Consider the cooking show Chopped - contestants (typically professional chefs) are each given a basket of eclectic ingredients and have to make something using all of them (plus pantry supplies) in a short amount of time. The judges prioritise and reward creativity, but above all stress the principles of good AND SAFE cooking and using what you know to make educated decisions about what you can make with new and unfamiliar ingredients. If he already knows how to cook competently, he shouldn't be routinely making inedible or unappetizing meals even if he is being creative and experimental.

HoppityBun · 07/10/2024 07:03

Prob others have said (sorry.,) cooking the kidney beans like that could make you seriously ill. They must boiled thoroughly-20 -30 mins first or they’re poisonous. What he’s doing is taking the piss. Is his idea that if he does it badly enough he won’t have to do it at all?

FreebieWallopFridge · 07/10/2024 07:04

Aydel · 06/10/2024 23:16

Just to be clear, he used to be a perfectly good cook, would make a roast, chilli, honey mustard chicken, decent pasta with sauce. It’s not like he’s never cooked. He just has the time to be experimental now.

Then he needs to be experimental when he’s the only one eating it

Mrblueskys · 07/10/2024 07:04

Gousto have 60% off at the moment. How about something like that for a couple of weeks where it is a set recipe / pre measured ingredients. Hopefully he realises after that following a recipe means nice food.

AdaStewart · 07/10/2024 07:07

Is this another MN thing where everyone needs a recipe book 🤔.

Let him get on with the slop, & get something to eat before you come home.

Cherrysoup · 07/10/2024 07:07

So he clearly knows how to cook. Just remind him that you really liked his roasts, chicken etc and request it, plus no more experimentation. How can he think cloves and cinnamon are good additions to anything (maybe porridge?!)

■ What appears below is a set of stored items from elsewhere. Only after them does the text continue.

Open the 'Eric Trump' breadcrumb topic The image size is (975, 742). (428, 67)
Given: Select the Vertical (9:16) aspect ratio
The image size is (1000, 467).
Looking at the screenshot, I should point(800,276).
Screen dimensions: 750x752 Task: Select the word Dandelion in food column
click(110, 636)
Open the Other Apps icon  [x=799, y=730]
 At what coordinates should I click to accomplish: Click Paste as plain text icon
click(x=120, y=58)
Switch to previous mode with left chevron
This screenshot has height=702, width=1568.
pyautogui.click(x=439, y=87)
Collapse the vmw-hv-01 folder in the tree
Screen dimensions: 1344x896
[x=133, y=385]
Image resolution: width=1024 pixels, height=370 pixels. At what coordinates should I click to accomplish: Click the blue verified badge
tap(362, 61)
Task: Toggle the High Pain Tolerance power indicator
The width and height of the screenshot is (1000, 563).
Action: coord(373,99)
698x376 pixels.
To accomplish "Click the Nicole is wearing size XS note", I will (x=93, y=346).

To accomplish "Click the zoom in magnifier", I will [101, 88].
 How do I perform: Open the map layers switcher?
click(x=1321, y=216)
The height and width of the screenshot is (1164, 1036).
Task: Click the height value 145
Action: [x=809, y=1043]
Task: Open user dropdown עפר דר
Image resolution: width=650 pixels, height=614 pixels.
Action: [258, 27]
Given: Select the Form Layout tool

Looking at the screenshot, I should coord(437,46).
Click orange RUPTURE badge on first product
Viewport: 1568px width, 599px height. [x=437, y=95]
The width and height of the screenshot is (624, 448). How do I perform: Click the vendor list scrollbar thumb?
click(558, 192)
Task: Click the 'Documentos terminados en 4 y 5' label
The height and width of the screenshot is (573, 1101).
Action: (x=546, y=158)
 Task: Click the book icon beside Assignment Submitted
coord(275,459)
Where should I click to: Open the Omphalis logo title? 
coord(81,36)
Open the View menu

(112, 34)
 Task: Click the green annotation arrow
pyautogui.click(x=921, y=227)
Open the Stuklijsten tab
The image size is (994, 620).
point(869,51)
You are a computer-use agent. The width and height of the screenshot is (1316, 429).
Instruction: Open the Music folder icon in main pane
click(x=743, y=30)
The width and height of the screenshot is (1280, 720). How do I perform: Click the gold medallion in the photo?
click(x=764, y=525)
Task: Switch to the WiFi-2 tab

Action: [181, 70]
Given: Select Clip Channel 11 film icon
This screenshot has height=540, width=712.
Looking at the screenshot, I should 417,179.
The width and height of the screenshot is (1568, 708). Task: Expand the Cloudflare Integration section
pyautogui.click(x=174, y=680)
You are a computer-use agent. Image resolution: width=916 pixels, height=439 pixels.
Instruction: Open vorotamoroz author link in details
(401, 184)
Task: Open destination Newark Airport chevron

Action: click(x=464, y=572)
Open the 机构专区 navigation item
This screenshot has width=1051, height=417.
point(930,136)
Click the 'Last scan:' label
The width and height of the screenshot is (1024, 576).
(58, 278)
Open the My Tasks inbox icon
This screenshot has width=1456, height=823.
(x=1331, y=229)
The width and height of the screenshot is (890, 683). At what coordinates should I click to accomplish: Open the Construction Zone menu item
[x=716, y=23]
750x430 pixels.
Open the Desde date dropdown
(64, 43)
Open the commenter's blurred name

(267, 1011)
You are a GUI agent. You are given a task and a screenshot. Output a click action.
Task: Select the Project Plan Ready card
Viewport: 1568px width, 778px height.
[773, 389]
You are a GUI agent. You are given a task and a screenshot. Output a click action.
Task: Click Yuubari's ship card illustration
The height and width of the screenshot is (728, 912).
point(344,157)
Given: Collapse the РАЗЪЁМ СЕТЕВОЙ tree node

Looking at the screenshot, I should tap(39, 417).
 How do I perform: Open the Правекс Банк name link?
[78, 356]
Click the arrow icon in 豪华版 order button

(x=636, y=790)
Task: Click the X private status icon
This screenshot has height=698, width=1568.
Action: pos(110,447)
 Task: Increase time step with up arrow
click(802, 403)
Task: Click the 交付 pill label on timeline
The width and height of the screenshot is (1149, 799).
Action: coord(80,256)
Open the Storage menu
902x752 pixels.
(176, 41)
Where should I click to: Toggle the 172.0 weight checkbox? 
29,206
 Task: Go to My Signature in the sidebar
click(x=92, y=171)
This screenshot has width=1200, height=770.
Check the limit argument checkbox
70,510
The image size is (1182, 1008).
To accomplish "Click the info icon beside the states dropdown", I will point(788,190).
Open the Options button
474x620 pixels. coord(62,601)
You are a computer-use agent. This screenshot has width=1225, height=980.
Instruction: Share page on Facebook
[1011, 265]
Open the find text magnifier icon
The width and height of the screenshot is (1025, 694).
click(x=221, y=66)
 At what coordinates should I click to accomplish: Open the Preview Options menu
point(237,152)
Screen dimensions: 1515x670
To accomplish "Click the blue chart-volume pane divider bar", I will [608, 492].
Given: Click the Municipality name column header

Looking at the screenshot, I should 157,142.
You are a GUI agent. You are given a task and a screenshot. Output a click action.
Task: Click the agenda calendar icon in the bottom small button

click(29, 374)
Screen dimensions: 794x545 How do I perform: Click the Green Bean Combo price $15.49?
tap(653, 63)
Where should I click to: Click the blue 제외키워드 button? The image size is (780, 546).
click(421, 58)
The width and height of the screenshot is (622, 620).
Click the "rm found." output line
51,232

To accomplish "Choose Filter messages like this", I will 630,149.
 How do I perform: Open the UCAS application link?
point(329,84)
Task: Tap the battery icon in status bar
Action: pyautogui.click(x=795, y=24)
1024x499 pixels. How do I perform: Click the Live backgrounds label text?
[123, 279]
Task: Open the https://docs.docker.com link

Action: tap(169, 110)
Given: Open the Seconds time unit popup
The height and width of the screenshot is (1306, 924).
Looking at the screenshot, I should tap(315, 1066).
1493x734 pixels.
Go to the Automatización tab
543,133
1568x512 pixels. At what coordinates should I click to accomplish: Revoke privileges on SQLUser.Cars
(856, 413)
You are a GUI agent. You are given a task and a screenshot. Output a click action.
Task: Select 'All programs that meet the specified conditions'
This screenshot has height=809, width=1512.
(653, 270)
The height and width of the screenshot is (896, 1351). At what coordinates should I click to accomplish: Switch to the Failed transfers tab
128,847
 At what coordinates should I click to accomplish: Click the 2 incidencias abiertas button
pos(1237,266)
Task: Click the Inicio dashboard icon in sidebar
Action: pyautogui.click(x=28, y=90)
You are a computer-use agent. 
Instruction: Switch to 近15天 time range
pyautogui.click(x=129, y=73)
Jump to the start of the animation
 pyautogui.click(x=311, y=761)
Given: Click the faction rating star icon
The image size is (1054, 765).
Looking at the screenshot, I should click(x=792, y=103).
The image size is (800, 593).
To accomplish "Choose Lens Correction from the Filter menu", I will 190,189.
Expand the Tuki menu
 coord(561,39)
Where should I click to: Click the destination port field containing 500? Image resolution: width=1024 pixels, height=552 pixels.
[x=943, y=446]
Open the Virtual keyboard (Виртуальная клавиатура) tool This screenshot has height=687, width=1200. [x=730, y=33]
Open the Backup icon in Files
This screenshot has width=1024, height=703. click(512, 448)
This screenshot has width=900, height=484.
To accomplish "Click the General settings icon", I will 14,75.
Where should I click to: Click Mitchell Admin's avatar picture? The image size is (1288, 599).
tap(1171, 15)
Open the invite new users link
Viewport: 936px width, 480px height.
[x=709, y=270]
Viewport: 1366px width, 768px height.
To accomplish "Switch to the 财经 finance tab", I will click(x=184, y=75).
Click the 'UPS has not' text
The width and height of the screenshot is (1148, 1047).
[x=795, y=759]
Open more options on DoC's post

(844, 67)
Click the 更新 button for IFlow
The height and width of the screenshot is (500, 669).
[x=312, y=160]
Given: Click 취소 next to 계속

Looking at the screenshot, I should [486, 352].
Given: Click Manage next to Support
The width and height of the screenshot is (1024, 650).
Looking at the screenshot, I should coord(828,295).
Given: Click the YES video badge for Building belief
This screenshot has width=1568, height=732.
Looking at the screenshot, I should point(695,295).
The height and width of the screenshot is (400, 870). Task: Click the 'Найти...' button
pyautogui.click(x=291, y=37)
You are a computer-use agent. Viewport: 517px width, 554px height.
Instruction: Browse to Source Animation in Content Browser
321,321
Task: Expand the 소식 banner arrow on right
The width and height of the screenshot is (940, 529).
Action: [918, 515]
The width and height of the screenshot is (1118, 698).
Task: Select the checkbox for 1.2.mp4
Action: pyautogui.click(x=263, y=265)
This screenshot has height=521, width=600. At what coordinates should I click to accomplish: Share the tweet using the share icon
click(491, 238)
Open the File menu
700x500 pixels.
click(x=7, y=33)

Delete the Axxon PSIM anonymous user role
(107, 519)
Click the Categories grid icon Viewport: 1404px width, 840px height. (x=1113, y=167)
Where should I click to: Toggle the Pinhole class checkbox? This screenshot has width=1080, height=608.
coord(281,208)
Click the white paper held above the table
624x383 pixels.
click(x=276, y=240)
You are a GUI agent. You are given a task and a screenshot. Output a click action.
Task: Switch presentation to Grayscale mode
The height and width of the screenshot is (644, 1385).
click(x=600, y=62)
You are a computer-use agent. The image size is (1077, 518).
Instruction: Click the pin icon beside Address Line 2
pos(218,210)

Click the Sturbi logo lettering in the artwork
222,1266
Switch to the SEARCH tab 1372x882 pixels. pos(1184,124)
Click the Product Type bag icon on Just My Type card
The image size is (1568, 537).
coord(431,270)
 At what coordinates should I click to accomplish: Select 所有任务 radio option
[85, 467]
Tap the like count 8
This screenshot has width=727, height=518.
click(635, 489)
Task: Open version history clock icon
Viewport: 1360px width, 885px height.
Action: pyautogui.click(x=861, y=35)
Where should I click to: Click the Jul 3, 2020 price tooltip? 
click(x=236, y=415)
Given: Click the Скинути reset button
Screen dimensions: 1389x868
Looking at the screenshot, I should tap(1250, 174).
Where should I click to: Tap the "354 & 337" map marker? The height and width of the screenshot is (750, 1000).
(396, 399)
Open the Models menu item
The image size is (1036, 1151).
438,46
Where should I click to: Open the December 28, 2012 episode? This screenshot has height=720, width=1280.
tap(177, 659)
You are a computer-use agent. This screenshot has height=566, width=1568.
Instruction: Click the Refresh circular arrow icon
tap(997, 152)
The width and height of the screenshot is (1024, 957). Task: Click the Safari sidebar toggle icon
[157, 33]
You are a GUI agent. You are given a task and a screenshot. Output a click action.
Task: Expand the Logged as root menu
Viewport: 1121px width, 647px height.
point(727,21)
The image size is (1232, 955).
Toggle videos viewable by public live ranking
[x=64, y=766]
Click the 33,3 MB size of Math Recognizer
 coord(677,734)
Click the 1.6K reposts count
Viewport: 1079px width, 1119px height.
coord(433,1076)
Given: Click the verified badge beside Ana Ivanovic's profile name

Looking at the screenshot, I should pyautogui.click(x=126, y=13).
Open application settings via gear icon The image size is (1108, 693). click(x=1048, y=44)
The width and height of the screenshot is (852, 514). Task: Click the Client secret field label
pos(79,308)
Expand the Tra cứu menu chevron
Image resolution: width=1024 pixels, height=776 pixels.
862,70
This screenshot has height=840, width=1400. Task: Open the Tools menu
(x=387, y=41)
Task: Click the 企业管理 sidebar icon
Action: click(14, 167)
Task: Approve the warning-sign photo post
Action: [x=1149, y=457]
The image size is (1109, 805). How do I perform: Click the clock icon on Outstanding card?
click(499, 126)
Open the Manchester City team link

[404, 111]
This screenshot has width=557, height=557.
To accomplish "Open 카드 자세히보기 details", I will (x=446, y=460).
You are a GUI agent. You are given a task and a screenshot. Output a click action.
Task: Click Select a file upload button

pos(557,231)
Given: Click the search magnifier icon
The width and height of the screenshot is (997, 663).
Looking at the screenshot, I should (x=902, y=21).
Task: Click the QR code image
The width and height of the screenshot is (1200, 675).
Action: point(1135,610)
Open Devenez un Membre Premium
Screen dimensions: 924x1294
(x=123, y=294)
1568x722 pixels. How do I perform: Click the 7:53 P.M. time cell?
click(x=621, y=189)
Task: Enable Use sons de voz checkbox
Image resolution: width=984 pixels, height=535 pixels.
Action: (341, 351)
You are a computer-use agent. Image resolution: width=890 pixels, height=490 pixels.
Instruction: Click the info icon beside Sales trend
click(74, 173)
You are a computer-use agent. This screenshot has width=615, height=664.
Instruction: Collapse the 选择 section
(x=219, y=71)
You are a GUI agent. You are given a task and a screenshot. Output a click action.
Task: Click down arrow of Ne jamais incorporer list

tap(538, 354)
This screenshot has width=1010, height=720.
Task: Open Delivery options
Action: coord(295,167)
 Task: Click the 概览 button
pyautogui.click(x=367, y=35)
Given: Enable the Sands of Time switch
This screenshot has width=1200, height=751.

speakout · 07/10/2024 07:08

This is my OH too.
Things start OK but then he goes " off piste" , chucking in all sorts of things he finds, he is probably a more "adventurous" cook than he was a 20 years ago, it's not just a case of learning. He also oversalts everything to an inedible degree.
We all make our own food in the house- 4 adults-I rarely cook for everyone.
Last night he made himself a chilli with rice, and to be fair he portions it out into containers which he takes to work for lunches.
I tasted his chilli last night- it contained gochucgang, soy sauce, garam masala, fenugreek, fermented black beans, anchovies and a can of water chestnuts thrown in at the last minute.

I enjoy cooking for just me- my meals tend to be simple and nutritious, and I get to eat exactly what I like.

Yelloworangetomato · 07/10/2024 07:11

Namechangetotalkaboutmysleepingpillsproblem · 06/10/2024 22:39

Thing is it takes a long time to learn to cook well. It's all part of the process

It does if you refuse to learn from a textbook, trial and error will take several lifetimes.

missmousemouth · 07/10/2024 07:12

Buy him a copy of 'The Flavour Thesaurus'. At least then he'll have a better idea of flavour combinations.

Lemonadeand · 07/10/2024 07:12

Tauranga · 06/10/2024 22:43

My son is like this, I said it takes many people many years to work out that the best cakes are a particular ratio of ingredients, stop thinking you are better than history and follow instructions from generations! I think this can be applied to savoury recipes too, eg the classics such as chilli or tagliatelle or lasagne or cottage pie...basically the same recipe, with a few minor tweaks!

Yes it’s a type of arrogance. Thinking you can just make something up with no experience.